On the supply side, Google has reached 1 GW of DR capacity under long-term contracts with I&M, the Tennessee Valley Authority (TVA), Entergy Arkansas, Minnesota Power, and DTE Energy, enabling it to curtail or shift compute workloads during peak periods of grid stress. The company is a founding member of the EPRI DCFlex initiative, which is developing flexibility frameworks for large loads.
Separately, to alleviate interconnection planning backlogs, PJM Interconnection tapped Google and Tapestry to deploy AI tools to accelerate grid interconnection queue processing. The tool was used for PJM’s first reformed queue cycle, which drew 811 projects totaling 220 GW of proposed capacity. Google has also partnered with CTC Global to scale advanced conductors that can double existing transmission line capacity without new right-of-way.

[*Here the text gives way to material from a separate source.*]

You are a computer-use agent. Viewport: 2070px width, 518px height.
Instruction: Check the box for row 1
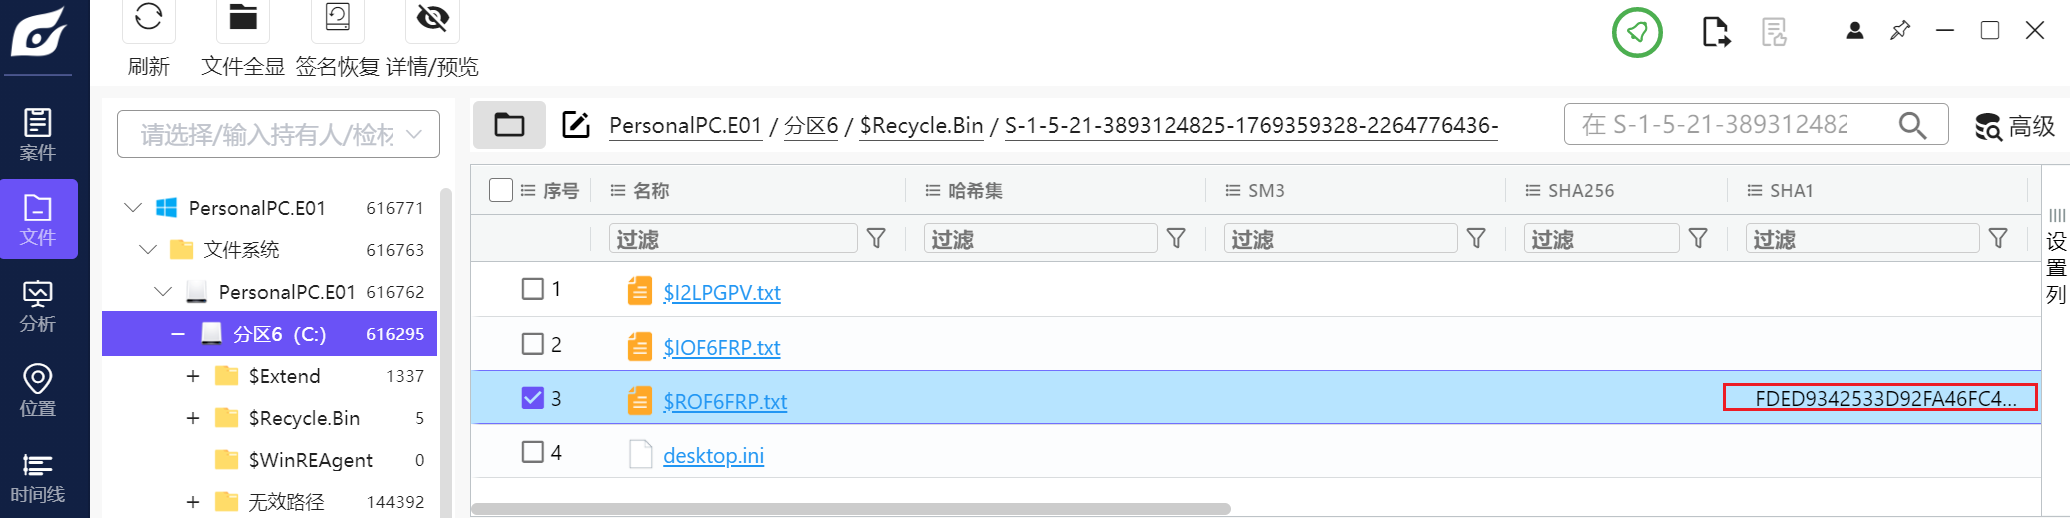[533, 289]
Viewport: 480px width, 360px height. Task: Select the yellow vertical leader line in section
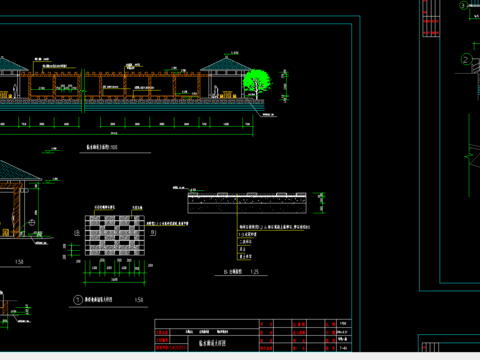tap(237, 227)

Google has also signed a hydropower framework agreement with Brookfield to upgrade and relicense two Susquehanna River dams in Pennsylvania—the first contracts under a broader framework contemplating up to 3 GW of hydropower nationally—and struck a nuclear power agreement with Kairos Power for advanced reactor capacity. Recently, Google has also announced support for restarting the Duane Arnold nuclear plant in Iowa. Across all instruments, Google has contracted more than 22 GW of clean energy since 2010.